— Activity —
Lines before the one containing "At what coordinates should I click to accomplish: Click" are not wanted; restate the rest below word for word, through the last line, but drop any pictures.
** Opening Material for this exercise block **
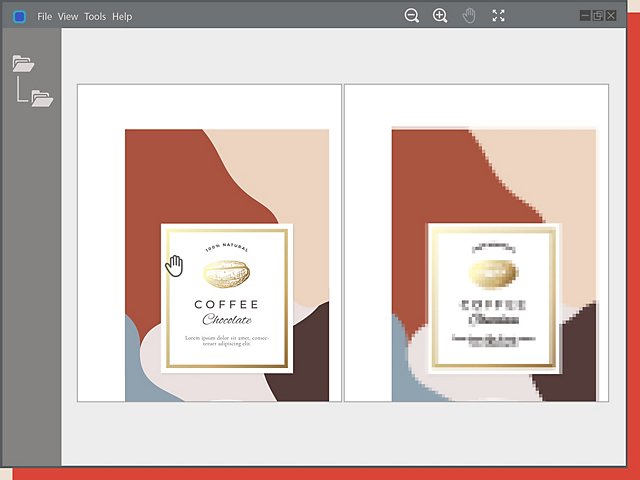Close the application window
This screenshot has width=640, height=480.
[x=611, y=16]
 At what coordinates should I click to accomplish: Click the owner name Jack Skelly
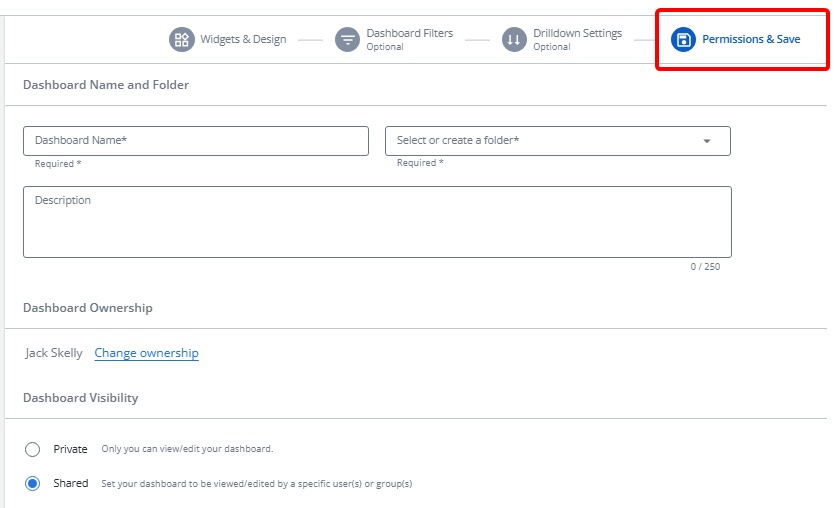tap(54, 353)
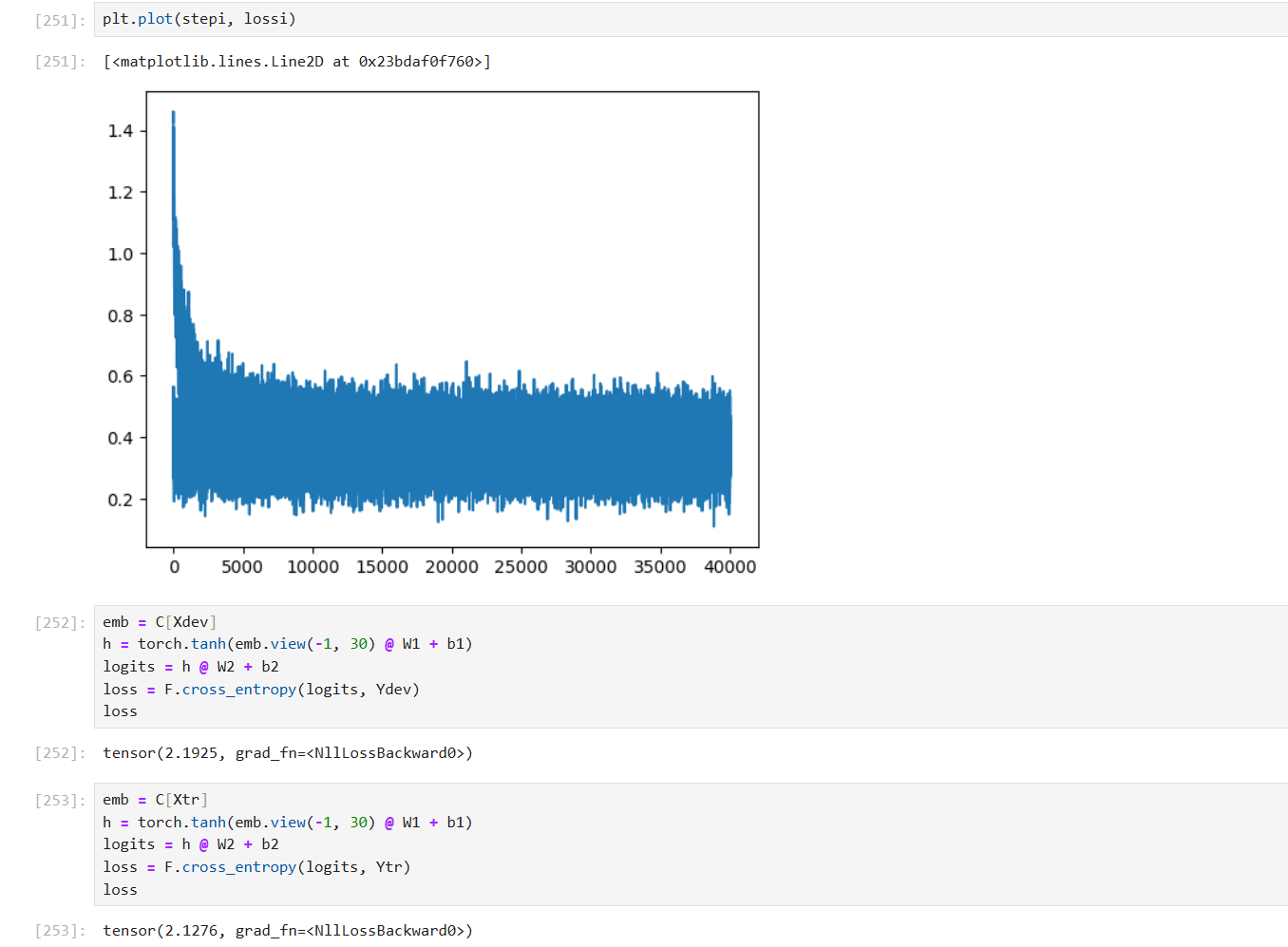This screenshot has width=1288, height=947.
Task: Click the Ytr cross_entropy line in cell 253
Action: click(x=256, y=867)
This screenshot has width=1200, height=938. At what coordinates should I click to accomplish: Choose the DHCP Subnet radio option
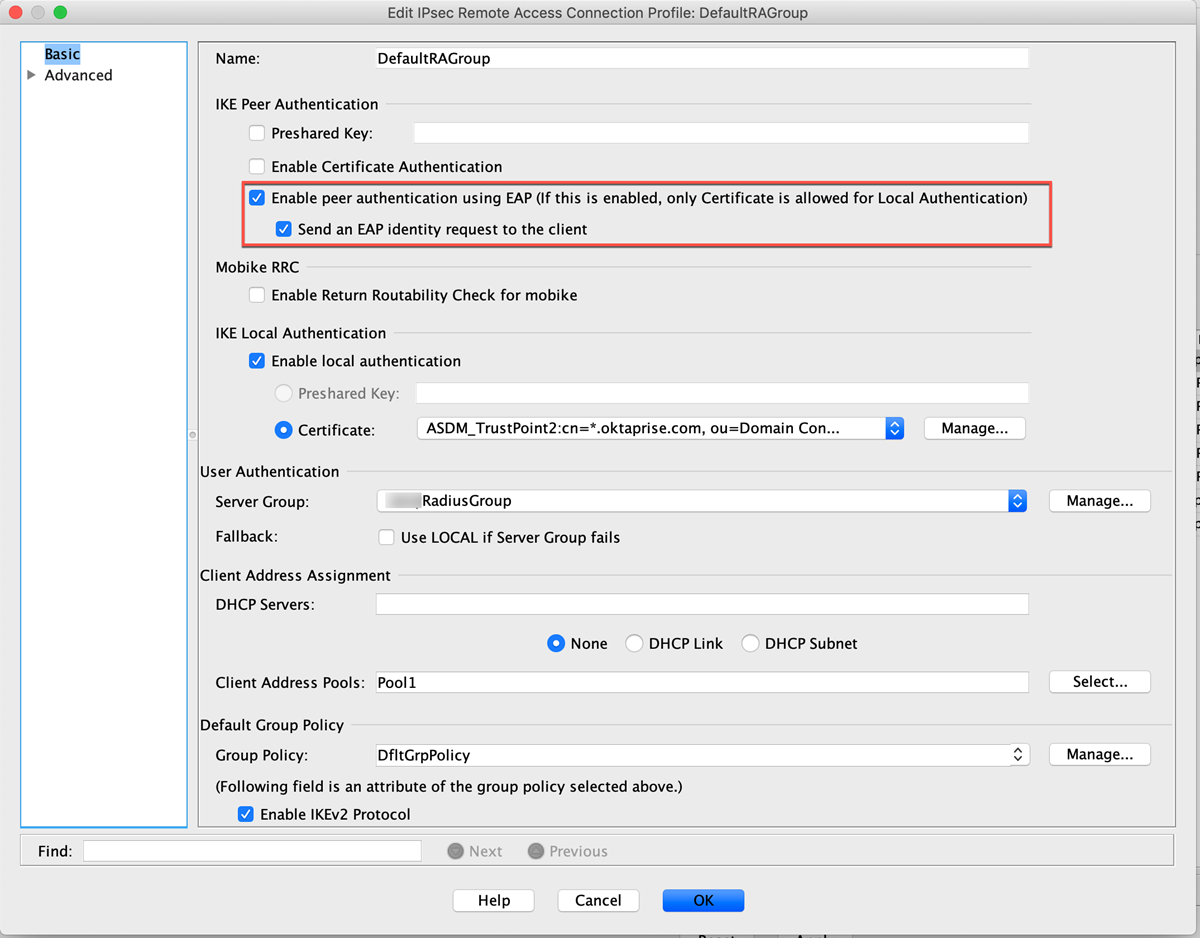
** Closing Material for this exercise block **
— Response —
 At what coordinates should I click to accomplish: Click the owner name Jack Skelly
tap(54, 353)
This screenshot has width=1288, height=947.
Task: Click the Ytr cross_entropy line in cell 253
Action: click(x=256, y=867)
This screenshot has width=1200, height=938. At what coordinates should I click to accomplish: Choose the DHCP Subnet radio option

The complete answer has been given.